═══ RECORDS TO USE
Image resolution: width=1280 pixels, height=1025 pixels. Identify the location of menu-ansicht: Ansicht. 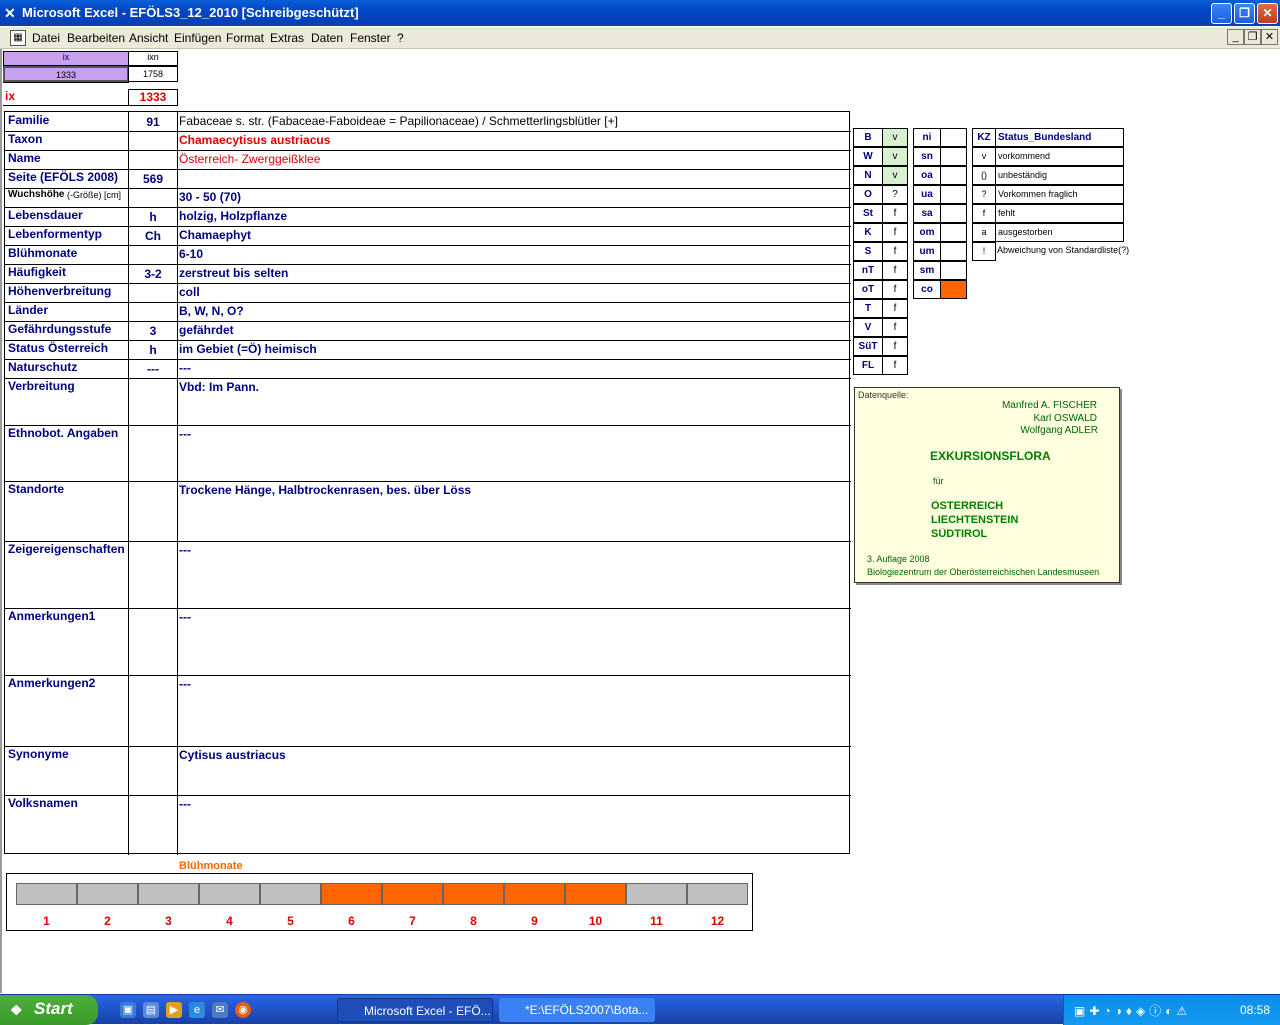
(148, 38).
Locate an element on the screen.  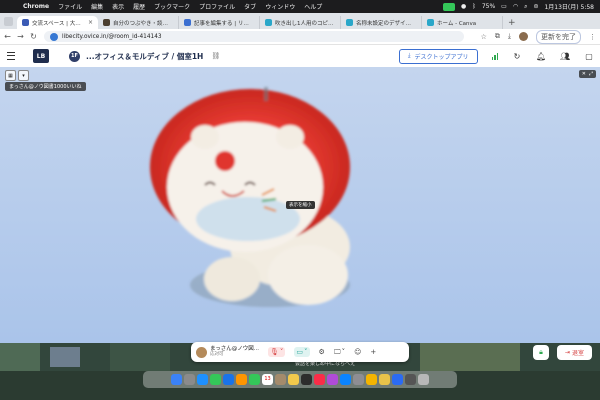
tab-5: ホーム - Canva is located at coordinates (462, 22).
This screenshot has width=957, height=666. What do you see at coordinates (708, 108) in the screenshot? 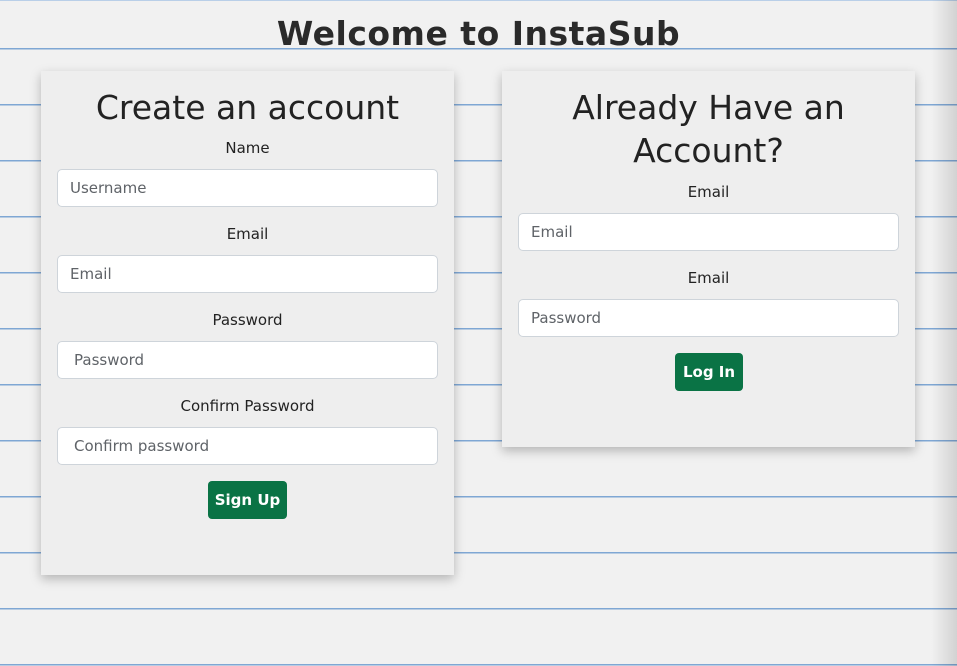
I see `login-heading-line1: Already Have an` at bounding box center [708, 108].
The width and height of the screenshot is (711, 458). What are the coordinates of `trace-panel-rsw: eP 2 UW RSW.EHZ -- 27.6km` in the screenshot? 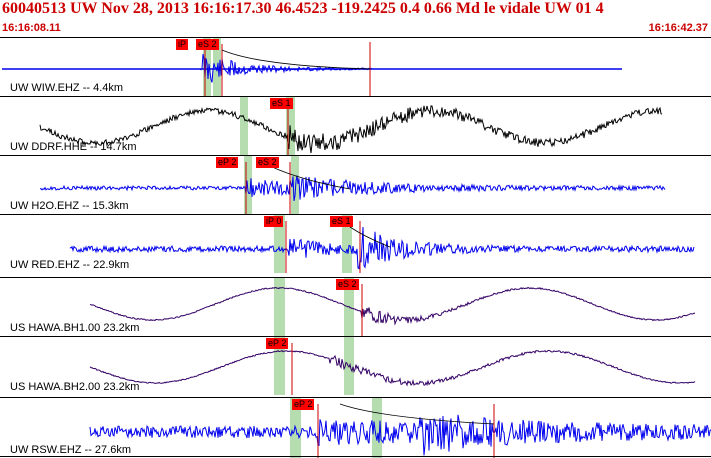 It's located at (356, 428).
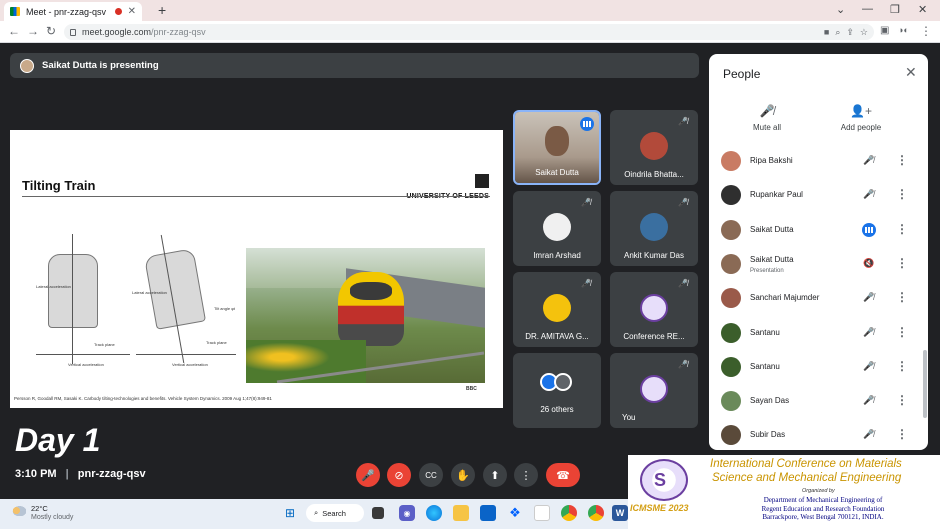  Describe the element at coordinates (818, 265) in the screenshot. I see `participant-row: Saikat Dutta Presentation 🔇 ⋮` at that location.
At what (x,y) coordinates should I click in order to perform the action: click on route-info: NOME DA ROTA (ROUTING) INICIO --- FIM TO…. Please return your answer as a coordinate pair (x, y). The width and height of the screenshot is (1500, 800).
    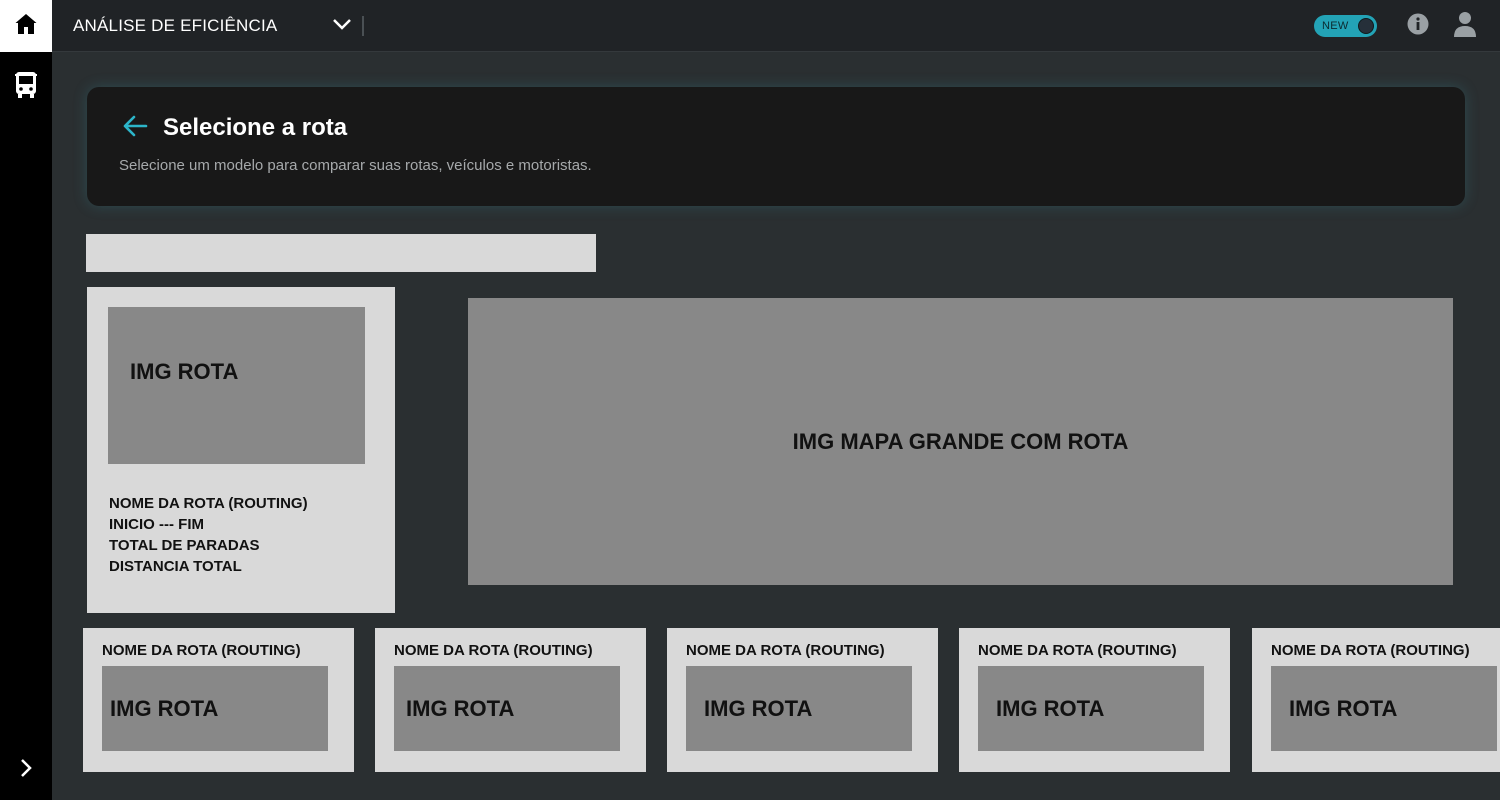
    Looking at the image, I should click on (208, 535).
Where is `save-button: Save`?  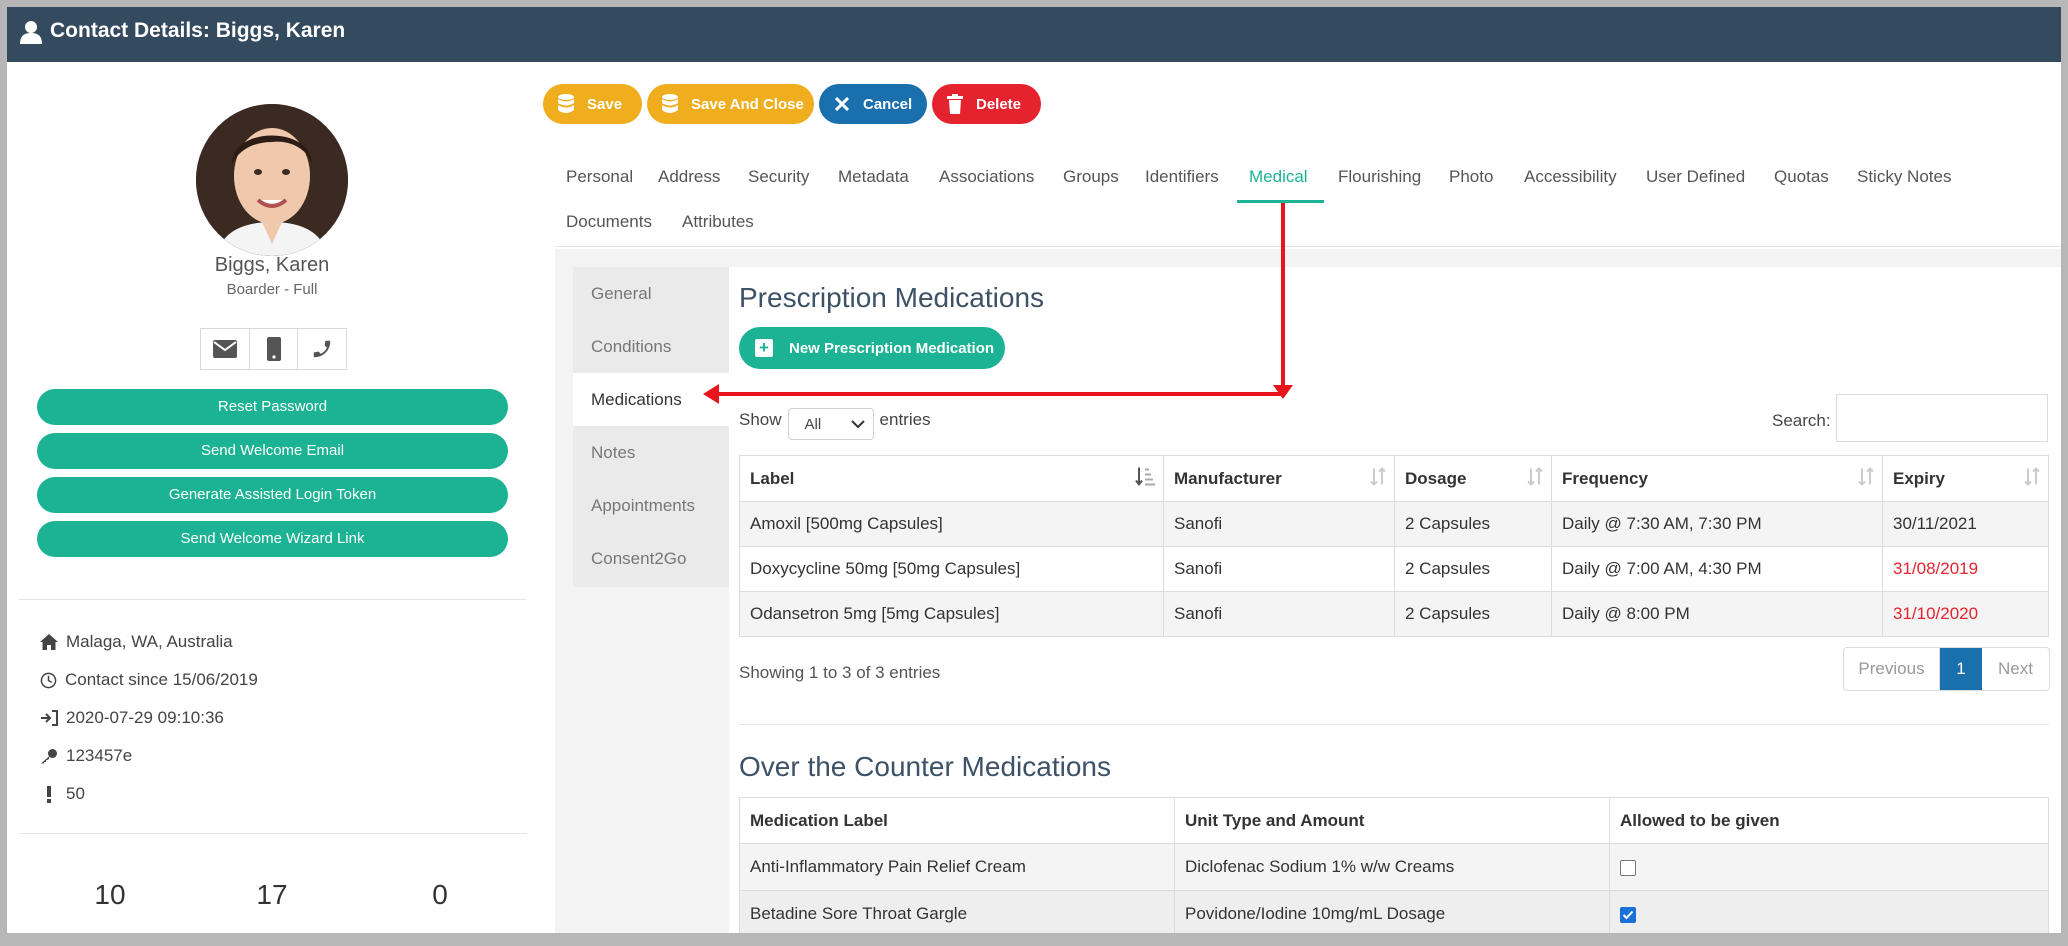 save-button: Save is located at coordinates (592, 104).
══════
■ TASK REQUIREMENTS
Print the lines from the start through the one containing "center [708, 108].", reproducing them exactly and leaving out the pictures.

■ PROBLEM SOLUTION
Image resolution: width=1280 pixels, height=1025 pixels. Identify the location of menu-ansicht: Ansicht. 
(148, 38).
Locate an element on the screen.  
tab-5: ホーム - Canva is located at coordinates (462, 22).
This screenshot has width=957, height=666. What do you see at coordinates (708, 108) in the screenshot? 
I see `login-heading-line1: Already Have an` at bounding box center [708, 108].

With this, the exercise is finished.